Maarit Kohonen observed Tuesday that Jamaica had signed on to a number of key international human rights instruments.
“This means that Jamaica has undertaken a significant responsibility to protect and promote a wide range of human rights, civil, political, economic, social and cultural for all in Jamaica,” she told a human rights conference in Mandeville.
The conventions she referred to included the:
. International Covenant on Civil and Political Rights (ICCPR)
. International Covenant on Economic, Social and Cultural Rights (ICESCR)
. International Convention on the Elimination of All Forms of Racial Discrimination (CERD)
. Convention on the Elimination of All Forms of Discrimination Against Women (CEDAW); and
. Convention on the Rights of the Child (CRC) and its First Optional Protocol on children and armed conflict.
“The question we need to ask however is, how are these international instruments implemented at the national level? Has the Constitution been brought into line with Jamaica’s international human rights obligations?
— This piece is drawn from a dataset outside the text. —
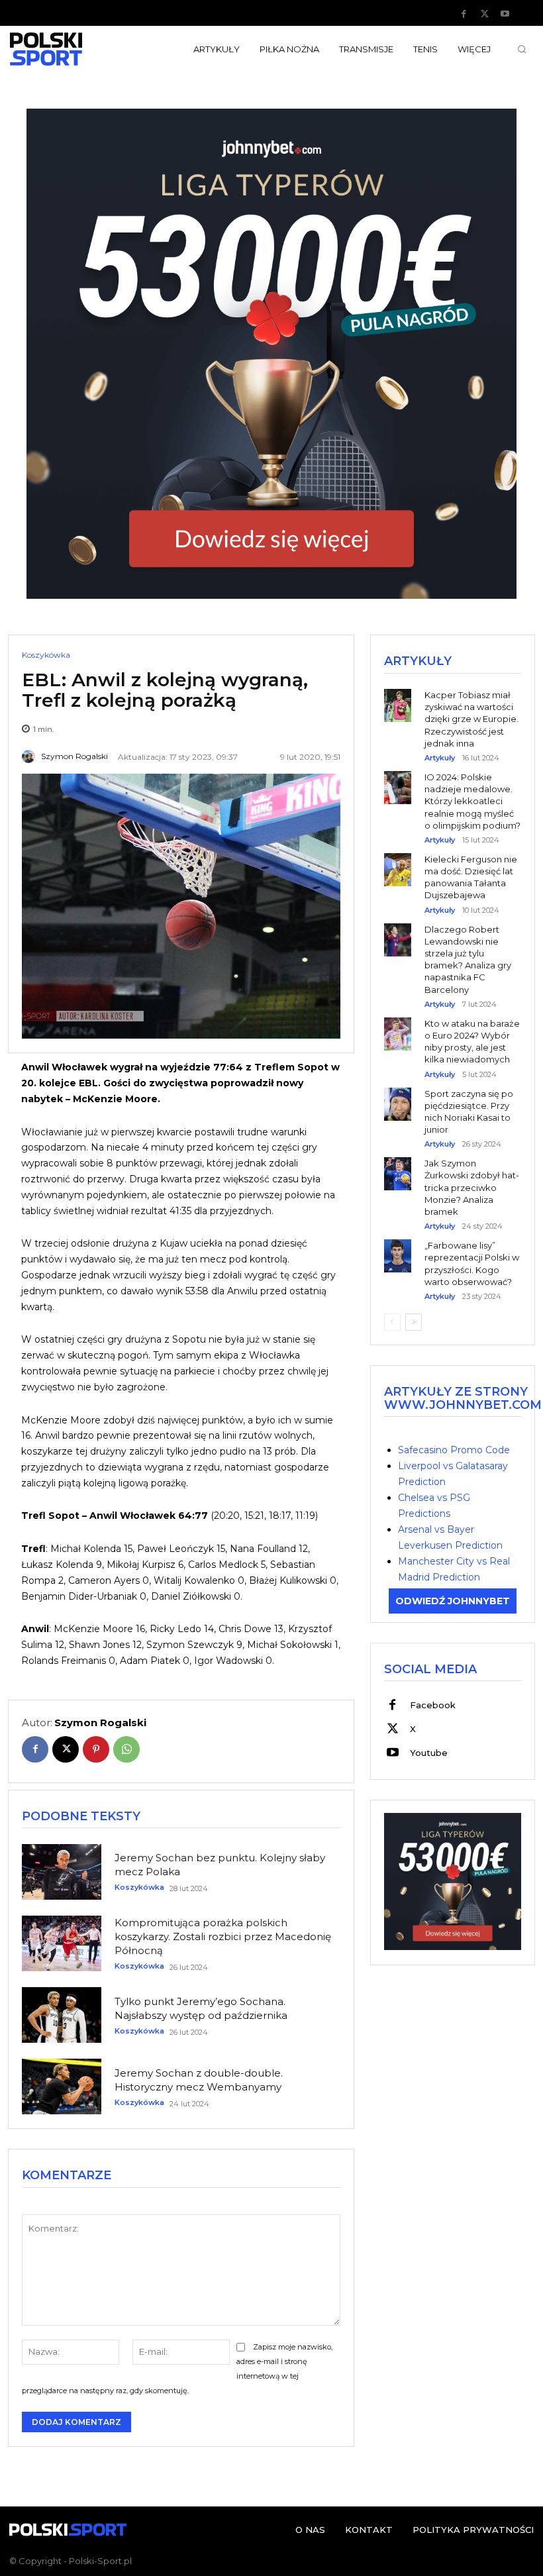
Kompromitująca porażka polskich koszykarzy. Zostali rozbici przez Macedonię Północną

Has legislation been adopted to give effect to international human rights obligations?”
Kohonen was addressing the symposium on human rights put on by the Northern Caribbean University (NCU) in collaboration with the Ministry of Justice.
She, however, did not attempt to assess Jamaica’s human rights performance locally.
More precise coverage of Jamaica’s human rights situation came later in the plenary session of the symposium from Professor Stephen Vasciannie, director of the International Affairs Division in the Attorney General’s Department.
Vasciannie pointed to the intense “challenges” Jamaica faced in observing human rights when there were nearly 1,500 murders in the society last year and where there appeared to be a growing belief in vigilante justice because of perceptions that “the law is not working or it is too slow in getting convictions”.
This was compounded by low rates of murder cases solved by the police.
There were also perceptions in some quarters that the police sometimes killed people unjustly and there were a myriad of other challenges facing the delivery of justice that had to do with issues of inadequate resources and ingrained attitudes, despite an adequacy of laws and a basic framework of justice, Vasciannie pointed out.
The two-day symposium is examining the impact of human rights on various areas of the society including the disabled, the environment, criminal justice system and the administration of justice, the rights of the child, HIV/AIDS and social and cultural issues impacting human rights in the country.